To prevent this from happening too often, it’s important to consider hypothetical situations that could exist outside of your plans and designs. This way, you can develop technical and operational contingencies that you can deploy if necessary.
6. Lack of Attention to Data Security
As you develop your AI solution, don’t forget to account for the element of cyber risk. Any time you introduce new technology into your organization, you open it up to security vulnerabilities. This can even make your existing cybersecurity solutions less secure and more vulnerable to outside attack.
Before your project takes off, we recommend taking the time to develop a risk-based approach. This includes identifying any existing points of weakness that currently exist in your cybersecurity strategy and brainstorming ways to reinforce them.
If you don’t have the internal resources to help you complete this step, there are third-party resources that can test your cybersecurity protections and identify any areas that need improving.

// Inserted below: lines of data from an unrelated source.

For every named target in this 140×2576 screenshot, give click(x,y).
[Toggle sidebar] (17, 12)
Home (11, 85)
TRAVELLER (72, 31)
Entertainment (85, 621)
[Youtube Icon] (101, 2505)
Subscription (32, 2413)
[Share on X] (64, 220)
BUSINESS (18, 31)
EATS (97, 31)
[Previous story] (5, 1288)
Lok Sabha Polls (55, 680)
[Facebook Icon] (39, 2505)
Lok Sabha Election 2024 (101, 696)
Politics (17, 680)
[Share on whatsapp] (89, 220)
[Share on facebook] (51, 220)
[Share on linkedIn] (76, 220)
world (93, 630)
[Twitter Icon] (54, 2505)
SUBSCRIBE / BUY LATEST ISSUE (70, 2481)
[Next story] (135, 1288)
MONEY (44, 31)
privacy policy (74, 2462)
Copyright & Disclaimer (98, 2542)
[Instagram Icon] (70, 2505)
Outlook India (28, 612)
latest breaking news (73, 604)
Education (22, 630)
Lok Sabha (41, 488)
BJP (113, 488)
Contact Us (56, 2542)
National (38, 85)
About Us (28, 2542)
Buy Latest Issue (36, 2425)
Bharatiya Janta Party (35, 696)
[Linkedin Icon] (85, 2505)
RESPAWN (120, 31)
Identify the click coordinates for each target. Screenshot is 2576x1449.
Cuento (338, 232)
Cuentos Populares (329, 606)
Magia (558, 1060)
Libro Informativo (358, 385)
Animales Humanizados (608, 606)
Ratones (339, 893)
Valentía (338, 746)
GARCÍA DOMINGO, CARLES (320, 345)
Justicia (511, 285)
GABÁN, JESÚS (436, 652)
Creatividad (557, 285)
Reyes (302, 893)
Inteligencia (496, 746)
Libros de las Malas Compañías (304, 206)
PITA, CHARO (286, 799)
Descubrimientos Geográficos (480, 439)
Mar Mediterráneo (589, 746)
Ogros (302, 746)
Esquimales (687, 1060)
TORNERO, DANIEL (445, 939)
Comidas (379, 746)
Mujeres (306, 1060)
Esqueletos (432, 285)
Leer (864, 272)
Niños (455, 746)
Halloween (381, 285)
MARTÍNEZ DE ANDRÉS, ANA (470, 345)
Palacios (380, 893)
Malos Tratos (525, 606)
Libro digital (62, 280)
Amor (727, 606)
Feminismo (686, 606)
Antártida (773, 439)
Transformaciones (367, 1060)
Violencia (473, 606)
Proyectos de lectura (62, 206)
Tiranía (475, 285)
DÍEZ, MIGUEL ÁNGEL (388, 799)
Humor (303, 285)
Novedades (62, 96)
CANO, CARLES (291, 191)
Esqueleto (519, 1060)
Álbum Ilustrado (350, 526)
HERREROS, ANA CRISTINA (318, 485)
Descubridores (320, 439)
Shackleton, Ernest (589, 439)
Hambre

Finding Success in Your AI Project
Artificial intelligence has the potential to radically transform the way that almost every business operates. Instead of asking, “Why do AI projects fail?”, ask yourself how your digital transformation can be the exception to the rule.
While the points above can help you understand what goes wrong, the key is getting it right from the beginning. Form a project team, test in the right environments, and make sure the solution is flexible and scalable. In addition, be sure to look for risks, vulnerabilities, and other issues that could make your system less secure.